The Declaration includes principles on:

  • Safeguarding research subjects
  • Informed consent
  • Minimising risk
  • Adhering to an approved research plan/protocol

  • Doctors have a duty to do good for their patients: the principle of beneficence. Medical research (involving patients directly or indirectly) is vital to promote and improve existing healthcare in the present and also in discovering therapies and treatments.

In addition to the principle of beneficence, other key ethical principles must be upheld:

  • Patients' autonomy must be respected. The doctor-patient relationship is based on trust, and the participants' rights to make a decision on their involvement in any form of research must be protected. Hence, any participants must be informed if they are to be involved in any research, in order to get consent.

    However, informed consent is only valid if patients are given honest information about the research and are informed fully about all the benefits and risks.

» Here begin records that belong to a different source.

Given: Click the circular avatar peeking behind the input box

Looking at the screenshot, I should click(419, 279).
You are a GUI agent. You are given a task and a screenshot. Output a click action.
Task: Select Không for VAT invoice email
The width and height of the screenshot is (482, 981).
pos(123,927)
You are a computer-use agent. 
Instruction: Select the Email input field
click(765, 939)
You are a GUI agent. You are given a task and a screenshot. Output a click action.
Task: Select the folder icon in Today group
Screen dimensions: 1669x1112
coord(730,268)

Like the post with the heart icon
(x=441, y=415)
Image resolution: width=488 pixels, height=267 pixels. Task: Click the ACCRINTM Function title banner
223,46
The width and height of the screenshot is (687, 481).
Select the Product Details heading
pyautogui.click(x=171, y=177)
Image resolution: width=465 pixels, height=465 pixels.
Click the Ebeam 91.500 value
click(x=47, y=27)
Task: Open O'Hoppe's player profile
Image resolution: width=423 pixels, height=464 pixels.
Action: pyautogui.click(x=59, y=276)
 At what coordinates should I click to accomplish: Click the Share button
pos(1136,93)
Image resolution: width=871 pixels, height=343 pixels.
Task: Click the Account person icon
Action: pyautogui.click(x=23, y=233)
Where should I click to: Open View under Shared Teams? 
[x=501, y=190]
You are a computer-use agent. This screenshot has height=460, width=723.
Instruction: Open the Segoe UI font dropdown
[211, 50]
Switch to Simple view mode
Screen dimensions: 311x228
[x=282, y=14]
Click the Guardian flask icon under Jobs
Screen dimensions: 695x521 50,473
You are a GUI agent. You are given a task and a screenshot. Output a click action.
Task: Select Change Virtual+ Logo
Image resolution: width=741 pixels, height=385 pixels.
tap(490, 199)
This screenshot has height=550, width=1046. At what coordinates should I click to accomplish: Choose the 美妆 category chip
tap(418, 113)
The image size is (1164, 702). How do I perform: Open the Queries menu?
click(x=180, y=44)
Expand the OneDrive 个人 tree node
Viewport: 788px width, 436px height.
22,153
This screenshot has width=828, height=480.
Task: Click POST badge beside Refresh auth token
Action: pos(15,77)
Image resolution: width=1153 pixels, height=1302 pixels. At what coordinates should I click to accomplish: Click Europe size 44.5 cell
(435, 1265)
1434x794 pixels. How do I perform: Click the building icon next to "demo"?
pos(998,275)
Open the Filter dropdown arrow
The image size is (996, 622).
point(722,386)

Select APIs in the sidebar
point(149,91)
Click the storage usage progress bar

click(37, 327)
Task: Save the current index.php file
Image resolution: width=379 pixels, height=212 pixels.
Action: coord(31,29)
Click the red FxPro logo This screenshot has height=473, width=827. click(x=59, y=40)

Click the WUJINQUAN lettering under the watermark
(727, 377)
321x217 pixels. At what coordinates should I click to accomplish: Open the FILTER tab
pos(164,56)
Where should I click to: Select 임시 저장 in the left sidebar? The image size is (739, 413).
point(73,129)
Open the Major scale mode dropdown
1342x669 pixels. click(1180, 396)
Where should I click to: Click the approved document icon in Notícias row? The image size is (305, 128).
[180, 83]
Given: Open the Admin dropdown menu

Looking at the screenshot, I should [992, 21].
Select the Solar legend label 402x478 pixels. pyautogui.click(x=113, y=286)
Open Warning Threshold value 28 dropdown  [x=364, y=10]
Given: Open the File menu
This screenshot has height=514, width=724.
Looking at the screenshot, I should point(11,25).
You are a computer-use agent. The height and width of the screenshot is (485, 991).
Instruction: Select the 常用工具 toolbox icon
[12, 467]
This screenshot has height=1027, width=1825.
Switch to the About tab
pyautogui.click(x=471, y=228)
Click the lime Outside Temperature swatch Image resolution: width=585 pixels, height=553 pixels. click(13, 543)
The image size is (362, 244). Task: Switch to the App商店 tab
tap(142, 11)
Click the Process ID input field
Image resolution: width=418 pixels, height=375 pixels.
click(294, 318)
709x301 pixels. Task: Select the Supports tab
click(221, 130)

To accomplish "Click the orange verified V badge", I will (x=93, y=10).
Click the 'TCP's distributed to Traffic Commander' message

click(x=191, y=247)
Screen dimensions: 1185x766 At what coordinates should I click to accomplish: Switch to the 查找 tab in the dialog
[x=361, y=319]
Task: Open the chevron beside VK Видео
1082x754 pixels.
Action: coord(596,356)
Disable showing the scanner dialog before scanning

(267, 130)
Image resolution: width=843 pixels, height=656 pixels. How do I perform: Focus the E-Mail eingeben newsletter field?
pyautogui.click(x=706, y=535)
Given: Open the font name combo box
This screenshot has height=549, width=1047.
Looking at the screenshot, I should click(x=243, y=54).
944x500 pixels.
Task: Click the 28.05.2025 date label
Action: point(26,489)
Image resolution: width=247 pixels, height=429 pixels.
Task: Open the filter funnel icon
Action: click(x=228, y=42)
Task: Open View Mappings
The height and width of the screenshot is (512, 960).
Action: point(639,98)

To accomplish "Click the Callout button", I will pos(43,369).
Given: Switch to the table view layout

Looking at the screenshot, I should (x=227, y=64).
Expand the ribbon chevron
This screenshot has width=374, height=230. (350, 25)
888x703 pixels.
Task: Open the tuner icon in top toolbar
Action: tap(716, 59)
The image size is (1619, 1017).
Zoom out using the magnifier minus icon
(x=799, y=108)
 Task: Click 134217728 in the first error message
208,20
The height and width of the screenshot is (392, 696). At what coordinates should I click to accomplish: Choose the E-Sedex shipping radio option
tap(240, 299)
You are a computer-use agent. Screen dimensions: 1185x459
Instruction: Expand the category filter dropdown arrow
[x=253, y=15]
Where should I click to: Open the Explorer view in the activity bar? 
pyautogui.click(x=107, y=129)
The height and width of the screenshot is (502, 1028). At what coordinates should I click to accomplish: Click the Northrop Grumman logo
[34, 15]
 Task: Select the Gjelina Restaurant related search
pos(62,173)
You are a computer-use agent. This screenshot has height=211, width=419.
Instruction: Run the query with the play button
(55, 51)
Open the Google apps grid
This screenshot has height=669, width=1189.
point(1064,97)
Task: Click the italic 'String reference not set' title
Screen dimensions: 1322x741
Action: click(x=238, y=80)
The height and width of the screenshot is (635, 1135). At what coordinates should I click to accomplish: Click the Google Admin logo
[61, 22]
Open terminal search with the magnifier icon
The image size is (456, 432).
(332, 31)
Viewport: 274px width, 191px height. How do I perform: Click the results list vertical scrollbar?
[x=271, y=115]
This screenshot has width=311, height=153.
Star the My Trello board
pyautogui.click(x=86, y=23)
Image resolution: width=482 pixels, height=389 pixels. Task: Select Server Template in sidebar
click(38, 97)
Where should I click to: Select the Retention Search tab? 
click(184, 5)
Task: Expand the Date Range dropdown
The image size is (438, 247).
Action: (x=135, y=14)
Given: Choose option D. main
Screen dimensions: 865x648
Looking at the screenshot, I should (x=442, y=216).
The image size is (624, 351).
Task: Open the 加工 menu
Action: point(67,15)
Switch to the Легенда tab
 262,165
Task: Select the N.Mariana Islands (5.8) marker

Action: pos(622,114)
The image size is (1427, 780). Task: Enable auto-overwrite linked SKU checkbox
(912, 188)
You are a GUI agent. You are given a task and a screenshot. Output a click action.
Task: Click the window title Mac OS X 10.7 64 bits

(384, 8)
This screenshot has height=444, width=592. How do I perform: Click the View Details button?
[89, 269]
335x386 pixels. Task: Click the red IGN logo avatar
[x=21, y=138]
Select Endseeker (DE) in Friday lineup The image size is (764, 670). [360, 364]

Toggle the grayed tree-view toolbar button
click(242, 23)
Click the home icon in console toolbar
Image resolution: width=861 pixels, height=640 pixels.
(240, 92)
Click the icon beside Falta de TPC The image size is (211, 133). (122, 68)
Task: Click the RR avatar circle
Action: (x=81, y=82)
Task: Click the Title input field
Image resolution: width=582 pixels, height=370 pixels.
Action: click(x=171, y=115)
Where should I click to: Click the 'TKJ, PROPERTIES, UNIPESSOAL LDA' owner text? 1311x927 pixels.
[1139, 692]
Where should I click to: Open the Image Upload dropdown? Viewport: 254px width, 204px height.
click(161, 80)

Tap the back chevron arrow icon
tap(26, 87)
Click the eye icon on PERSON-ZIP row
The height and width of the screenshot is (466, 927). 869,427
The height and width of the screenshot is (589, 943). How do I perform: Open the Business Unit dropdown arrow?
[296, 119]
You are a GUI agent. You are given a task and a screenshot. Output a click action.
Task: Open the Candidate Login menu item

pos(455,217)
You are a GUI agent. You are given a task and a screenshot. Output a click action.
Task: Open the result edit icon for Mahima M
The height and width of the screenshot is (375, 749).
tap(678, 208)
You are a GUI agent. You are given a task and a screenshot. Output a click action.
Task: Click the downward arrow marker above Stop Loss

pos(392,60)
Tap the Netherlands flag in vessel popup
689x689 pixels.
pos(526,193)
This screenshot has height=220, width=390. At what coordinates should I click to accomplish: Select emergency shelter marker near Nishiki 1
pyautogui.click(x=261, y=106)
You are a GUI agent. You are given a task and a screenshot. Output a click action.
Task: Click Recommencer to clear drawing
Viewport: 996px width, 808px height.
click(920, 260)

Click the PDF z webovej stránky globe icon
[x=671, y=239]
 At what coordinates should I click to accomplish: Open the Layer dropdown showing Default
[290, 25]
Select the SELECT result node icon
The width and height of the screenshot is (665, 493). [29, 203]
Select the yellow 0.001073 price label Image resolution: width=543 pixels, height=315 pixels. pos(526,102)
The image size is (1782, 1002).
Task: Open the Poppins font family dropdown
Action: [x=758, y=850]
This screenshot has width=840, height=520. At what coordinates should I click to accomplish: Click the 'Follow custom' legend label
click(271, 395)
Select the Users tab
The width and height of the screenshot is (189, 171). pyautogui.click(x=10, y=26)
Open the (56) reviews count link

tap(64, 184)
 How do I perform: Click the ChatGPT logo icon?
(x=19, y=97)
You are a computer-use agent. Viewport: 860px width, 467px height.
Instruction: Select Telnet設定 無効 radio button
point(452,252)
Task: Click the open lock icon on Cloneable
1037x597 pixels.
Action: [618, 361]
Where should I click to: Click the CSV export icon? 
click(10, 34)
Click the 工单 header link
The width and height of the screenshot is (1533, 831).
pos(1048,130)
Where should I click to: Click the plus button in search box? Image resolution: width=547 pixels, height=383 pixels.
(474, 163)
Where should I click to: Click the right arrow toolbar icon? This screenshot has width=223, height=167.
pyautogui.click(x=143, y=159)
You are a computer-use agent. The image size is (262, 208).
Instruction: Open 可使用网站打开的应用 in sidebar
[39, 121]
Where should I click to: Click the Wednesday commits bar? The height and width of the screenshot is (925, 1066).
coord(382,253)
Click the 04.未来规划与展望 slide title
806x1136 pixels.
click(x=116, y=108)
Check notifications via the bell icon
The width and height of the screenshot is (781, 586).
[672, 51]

  • The principle of non-maleficence must also be adhered to. As mentioned, the primary aim of clinical research is not intended to directly benefit the current participants, and so they may not get any benefits from it. BUT, measure must be taken to ensure that all risks are minimised and again, patients are informed of this when you get consent.
Clinical & Research Ethics
Clinical Ethics

  • CECs are multidisciplinary groups
  • Are advisory bodies (only)
  • Provide support for decision making on ethical issues
  • Offer ethical input into NHS trust policies (e.g. issues that arise from provision of healthcare within the individual trusts, or discussing individual cases referred by professionals within the trust) as well as other healthcare institutions.
  • Although the exact function of each CEC varies between different trusts, according to the individual needs and resources of each trust or healthcare institution.
  • Currently there are 85 such committees in the UK.
  • Topics discussed by CECs include Confidentiality, Consent, Capacity, Refusal of Treatment, Advanced Directives, End of Life Decisions, Genetic Testing and Resource Allocation.
Research Ethics

  • The National Research Ethics Service (NRES) is the main body in the UK which regulates research involving any patients or users (including staff) of the National Health Service (NHS).
  • Taken over activities and roles of Central Organisation of Research Ethics Committees (April 2007).
  • Dual Mission of NRES 6:
    • "to protect the rights, safety, dignity and well-being of research participants."
    • "to facilitate and promote ethical research that is of potential benefit to participants, science and society."
  • Research involving patients and users with in the NHS needs approval from the NRES.
  • However, all research within the NHS also needs individual governance approval from the research and development offices at the NHS sites where the individual research will be carried out.
Making an NRES Application
  • Guidelines for applications for research approval can be found at the NRES website application page (
  • Applications need to be made using the Integrated Research Applications System- IRAS (
  • Applications then need to be booked in for review with an appropriate REC, either to via the central allocation system, or directly via the local allocation service. Once a booking is made, the application and supporting documents need to be submitted to the allocated REC within 4 days.
  • Once a valid application is received, the REC has 60 days to return an opinion on whether the research complies with the current ethical regulations.